Firefighters are to start working as paramedics in parts of Sussex.

From today people who suffer serious illness such as heart attacks could find themselves being treated by firemen rather than NHS paramedics as part of a scheme designed to save more lives.

Emergency services chiefs say the initiative will save lives by getting aid to those in need faster.

And both East Sussex Fire and Rescue Service and South East Coast Ambulance Service deny it is a cost-cutting exercise or a reaction to a lack of paramedics in the region.

Specially trained firefighters in East Sussex have volunteered to become responders as part of the scheme because South East Coast Ambulance Service say fire crews can often get to emergencies in rural areas quicker then paramedics.

An NHS spokesman said: "The scheme is particularly important in rural areas, where, in many cases, East Sussex Fire and Rescue Service can reach emergency incidents and administer immediate life-saving treatment whilst waiting for paramedics or ambulances to arrive.

"A paramedic will always support co-responders as soon as they get to the scene."

The scheme is being introduced in Rye but will spread across the rest of the county later this year.

If successful the scheme could also be adopted in West Sussex. Responder schemes involving ordinary people are already operating across the county.

In each case specially trained volunteers, who live and work in local communities, are alerted to emergencies via a pager system and are often able to respond to emergencies, particularly heart attacks, before paramedics.

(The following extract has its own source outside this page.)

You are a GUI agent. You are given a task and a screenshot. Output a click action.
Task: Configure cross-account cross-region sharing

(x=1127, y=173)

Those behind the scheme deny it will take firefighters away from their normal duties.

East Sussex Fire and Rescue Service Head of Operations Andy Reynolds said: "The fire crews involved in the responding scheme have volunteered to do so in addition to their existing roles as firefighters.

"People with symptoms of a heart attack should receive help from an individual who is equipped and properly trained in the use of a defibrillator within eight minutes of calling for help, to maximise the benefits of resuscitation should that be necessary.

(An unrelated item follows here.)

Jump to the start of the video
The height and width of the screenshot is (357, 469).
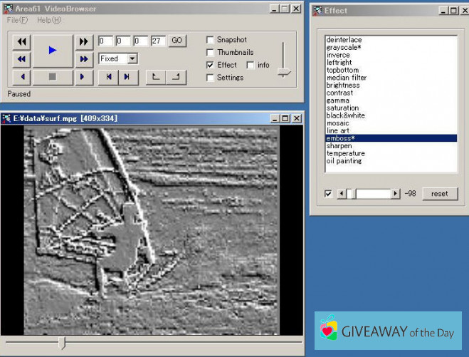tap(109, 77)
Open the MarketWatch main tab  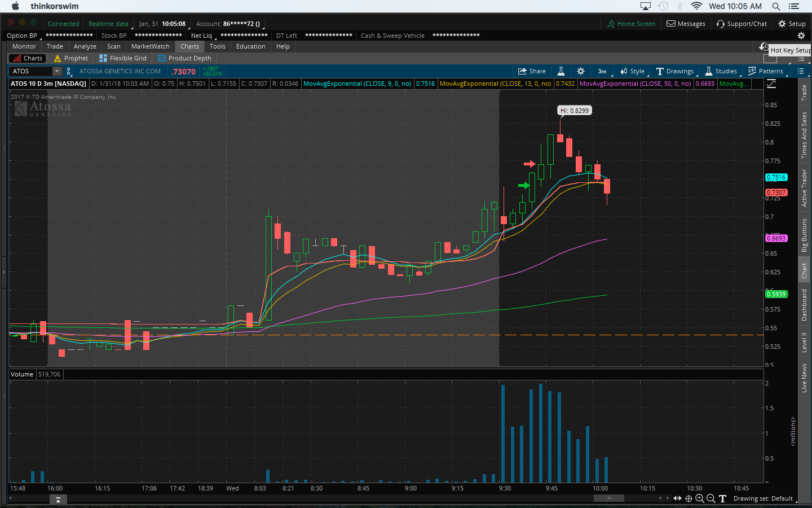tap(150, 46)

"This is a natural extension to our existing role of protecting the communities of East Sussex and Brighton and Hove."

A fire and rescue service spokesman said: "This is not being done to save money or an attempt to shed jobs. It is purely an attempt to save more lives."

Joe Marshall, South East Coast Ambulance Service's responder network lead, said: "We are very excited about this new scheme.

"The close links forged through working between ourselves and the fire service in this way highlights how even better emergency treatment can be delivered to patients in the best possible time.

"Working together we can deliver the best possible patient care to the people."